Golden Gate Gazette
March 27, 2001
How will Golden Gate residents be affected by North Naples sewer woes that brought about a moratorium on new construction north of Golden Gate Parkway?
With so many dump trucks, cement trucks and tractors parked in Golden Gate Estates yards, it’s obvious many residents are employed in some aspect of the construction industry.
The Collier Building Industry Association (CBIA) lists 28 members with businesses headquartered in Golden Gate, but there’s no telling how many skilled and unskilled construction workers live in Golden Gate and are employed in the construction industry.
Craig Morris, of Golden Gate-based Corey Construction, says his drywall business will definitely be affected if sewer hook-ups in North Naples are not allowed until next year.
His company has about 100 employees and he anticipates many of the unskilled and semi-skilled employees, who make $8 to $15 an hour, will be out of work for six to 12 months if projections are accurate.
But he also says it could hurt the big contractors.
“It’s going to take the huge contractors down to nobodies,” he maintains. “The only people that are going to make out are the bankers.”
Fortunately, he says there are still construction opportunities in Lee County, which does not have a sewer capacity problem. Morris predicts some construction employees will head there. He says others will find construction work in the Golden Gate Estates, where septic tanks are the means of sewage treatment.
Naples Concrete owner Mike DelDuca calls the sewer problem “double bad news” for the Collier building industry as it comes in the midst of an economic slump.
There’s no question that we’re probably off about 20 percent,” he says. “We are definitely on a downward cycle.”
He says there were already people lined up for jobs in the building industry in Collier County before the sewer problems were made public two weeks ago. He refers to the situation as an “unlimited source of employees.”
DelDuca employs 260-270 people in form work, masonry, and steel reinforcement construction. If sewer plant hook-ups are delayed until next February or March, he says he sees possible lay-offs for some of those employees.

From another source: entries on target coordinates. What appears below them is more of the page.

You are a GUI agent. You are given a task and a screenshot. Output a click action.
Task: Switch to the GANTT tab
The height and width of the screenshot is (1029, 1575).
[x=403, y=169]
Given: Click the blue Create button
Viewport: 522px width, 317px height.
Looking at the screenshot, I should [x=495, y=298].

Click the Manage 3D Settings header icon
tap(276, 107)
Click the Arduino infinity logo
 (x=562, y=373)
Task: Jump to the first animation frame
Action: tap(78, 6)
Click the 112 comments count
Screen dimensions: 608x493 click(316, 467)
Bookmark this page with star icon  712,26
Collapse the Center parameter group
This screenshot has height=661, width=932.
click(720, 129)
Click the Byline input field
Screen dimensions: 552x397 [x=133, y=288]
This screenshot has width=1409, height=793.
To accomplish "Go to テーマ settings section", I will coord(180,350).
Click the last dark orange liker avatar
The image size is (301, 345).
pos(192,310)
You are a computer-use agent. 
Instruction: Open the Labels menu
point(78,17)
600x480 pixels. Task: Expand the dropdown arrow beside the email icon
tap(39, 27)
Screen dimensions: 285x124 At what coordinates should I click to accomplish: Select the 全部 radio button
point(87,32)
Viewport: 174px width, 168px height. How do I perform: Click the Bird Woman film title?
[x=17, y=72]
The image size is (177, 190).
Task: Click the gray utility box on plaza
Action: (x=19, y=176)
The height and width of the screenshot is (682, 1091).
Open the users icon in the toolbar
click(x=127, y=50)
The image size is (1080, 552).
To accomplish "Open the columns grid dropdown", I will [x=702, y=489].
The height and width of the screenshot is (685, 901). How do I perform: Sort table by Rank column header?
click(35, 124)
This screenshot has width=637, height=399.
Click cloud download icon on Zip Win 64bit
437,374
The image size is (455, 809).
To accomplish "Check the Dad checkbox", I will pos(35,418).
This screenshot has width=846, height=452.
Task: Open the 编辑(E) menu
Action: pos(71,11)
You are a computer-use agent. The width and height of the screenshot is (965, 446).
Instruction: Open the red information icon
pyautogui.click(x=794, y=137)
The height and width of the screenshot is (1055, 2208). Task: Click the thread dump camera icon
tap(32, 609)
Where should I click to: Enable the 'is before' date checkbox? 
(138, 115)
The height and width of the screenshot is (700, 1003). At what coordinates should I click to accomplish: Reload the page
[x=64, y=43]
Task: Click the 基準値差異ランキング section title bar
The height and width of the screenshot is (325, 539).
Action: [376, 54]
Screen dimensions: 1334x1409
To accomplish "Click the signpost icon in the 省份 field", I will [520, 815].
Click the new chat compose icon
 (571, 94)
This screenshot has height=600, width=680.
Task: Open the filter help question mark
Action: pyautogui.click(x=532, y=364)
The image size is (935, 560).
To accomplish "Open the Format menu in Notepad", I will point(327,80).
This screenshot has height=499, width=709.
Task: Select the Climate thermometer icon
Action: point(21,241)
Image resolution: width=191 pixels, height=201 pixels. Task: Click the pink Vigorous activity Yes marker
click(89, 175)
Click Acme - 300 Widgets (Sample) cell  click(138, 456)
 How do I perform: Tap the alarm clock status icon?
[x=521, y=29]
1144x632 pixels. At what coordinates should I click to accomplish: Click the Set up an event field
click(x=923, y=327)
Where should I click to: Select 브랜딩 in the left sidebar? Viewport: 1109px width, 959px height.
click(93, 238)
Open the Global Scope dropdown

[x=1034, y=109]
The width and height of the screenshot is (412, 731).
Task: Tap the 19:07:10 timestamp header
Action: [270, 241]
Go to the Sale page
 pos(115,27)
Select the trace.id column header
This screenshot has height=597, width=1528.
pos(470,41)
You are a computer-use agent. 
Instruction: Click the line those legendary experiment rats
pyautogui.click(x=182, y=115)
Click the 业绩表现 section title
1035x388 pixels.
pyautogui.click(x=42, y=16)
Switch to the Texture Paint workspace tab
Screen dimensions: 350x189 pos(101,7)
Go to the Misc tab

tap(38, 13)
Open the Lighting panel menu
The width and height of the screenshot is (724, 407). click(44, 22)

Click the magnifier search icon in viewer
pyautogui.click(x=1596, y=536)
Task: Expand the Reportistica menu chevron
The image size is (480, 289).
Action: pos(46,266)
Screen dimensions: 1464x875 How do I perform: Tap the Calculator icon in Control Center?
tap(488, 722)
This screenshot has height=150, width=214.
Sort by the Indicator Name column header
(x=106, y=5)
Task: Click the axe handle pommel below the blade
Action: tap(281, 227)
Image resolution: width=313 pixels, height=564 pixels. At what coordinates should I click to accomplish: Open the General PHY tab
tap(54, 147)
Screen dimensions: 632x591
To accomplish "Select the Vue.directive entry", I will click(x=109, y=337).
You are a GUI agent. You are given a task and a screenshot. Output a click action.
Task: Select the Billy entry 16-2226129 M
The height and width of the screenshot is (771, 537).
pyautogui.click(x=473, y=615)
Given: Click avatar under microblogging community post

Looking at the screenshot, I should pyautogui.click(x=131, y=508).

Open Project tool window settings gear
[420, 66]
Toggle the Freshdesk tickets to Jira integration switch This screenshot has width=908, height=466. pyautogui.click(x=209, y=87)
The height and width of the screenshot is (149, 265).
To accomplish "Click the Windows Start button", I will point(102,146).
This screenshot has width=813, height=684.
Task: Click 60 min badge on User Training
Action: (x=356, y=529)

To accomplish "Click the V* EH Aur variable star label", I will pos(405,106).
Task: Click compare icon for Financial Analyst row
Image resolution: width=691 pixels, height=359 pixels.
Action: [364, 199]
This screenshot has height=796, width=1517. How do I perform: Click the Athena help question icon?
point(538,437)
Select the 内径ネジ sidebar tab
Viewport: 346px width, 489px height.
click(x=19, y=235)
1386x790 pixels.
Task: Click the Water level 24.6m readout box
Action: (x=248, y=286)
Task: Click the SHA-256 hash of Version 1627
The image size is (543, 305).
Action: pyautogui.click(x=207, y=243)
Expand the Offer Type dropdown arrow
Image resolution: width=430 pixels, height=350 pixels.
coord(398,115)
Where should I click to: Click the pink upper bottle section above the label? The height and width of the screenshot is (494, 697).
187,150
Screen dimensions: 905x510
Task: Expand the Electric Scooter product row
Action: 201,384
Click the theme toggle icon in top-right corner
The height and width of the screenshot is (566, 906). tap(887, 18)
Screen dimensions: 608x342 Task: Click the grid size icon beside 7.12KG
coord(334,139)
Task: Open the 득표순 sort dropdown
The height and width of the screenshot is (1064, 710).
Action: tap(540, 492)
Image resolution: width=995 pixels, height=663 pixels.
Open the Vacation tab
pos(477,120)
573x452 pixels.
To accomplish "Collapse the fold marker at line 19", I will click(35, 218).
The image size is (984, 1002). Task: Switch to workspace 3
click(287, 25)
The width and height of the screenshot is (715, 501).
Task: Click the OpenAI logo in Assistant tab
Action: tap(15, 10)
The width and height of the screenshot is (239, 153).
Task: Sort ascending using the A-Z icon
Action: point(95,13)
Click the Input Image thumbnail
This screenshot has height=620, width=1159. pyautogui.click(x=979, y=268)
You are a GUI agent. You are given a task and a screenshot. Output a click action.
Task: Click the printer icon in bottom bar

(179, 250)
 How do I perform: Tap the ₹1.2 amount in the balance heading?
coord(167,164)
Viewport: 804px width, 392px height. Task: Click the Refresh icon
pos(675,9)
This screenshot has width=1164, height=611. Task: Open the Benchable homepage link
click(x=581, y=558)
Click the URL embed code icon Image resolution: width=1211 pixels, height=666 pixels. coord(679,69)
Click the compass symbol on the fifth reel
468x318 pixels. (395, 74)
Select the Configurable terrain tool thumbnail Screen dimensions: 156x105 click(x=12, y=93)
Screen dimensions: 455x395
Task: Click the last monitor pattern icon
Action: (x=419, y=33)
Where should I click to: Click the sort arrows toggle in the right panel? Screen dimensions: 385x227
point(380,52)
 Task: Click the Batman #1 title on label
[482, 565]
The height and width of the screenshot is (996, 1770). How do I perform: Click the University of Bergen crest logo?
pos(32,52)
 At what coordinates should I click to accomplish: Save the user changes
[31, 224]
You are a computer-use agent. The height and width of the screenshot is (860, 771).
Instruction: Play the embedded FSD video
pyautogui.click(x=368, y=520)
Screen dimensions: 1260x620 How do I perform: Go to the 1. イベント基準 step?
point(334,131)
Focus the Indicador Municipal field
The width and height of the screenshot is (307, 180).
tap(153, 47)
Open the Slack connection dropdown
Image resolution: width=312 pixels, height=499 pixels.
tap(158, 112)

“There’s just no question, it’s going to hurt us,” he says.
He says the current sewer crisis is especially unfair to the construction industry considering the county began doubling impact fees for waste treatment over a year ago. He maintains the county has had the money to expand the plant but just put off construction.
County sources have maintained the county was searching for better loan conditions before borrowing the money to add five million gallons of capacity to the North Naples Treatment Plant.
“They’re grossly negligent in the whole thing,” DelDuca maintains. “They’ve known. They totally mismanaged the planning.”
The ultimate impact will be to the high-end of the development market, local attorney and contractor David Bryant says.
A native of the panhandle, he says he was attracted to Collier County because it seemed recession-proof. Not only does he now agree that the county is in an economic decline, he finds it almost unimaginable that the county could let the sewer system run out of capacity.
“You don’t have to be a rocket scientist to know if there’s not the capacity there’s going to be economic fall-out,” he says.
And it doesn’t bode well for the county’s reputation as a quality, upscale community, he maintains.
“It really affects the credibility that the county has to deliver the lifestyle it has for years,” Bryant says.
On a more positive side for Golden Gate companies, Creative Homes, Creative Excavating and American Homes do nearly all of their business in Golden Gate city and the Estates, areas not served by the county’s sewer system. Golden Gate city residents are either hooked up to Florida Governmental Utilities Authority (formerly Florida Cities Water) or septic tanks.
County staff has met with DEP to find ways to solve overflow problems, associated with the influx of winter tourists.
They hope to solve the problem with a plant expansion scheduled to be finished by next March, a proposed connection to the Naples sewer plant and plans for a line to be constructed between the North Collier and South Collier plants.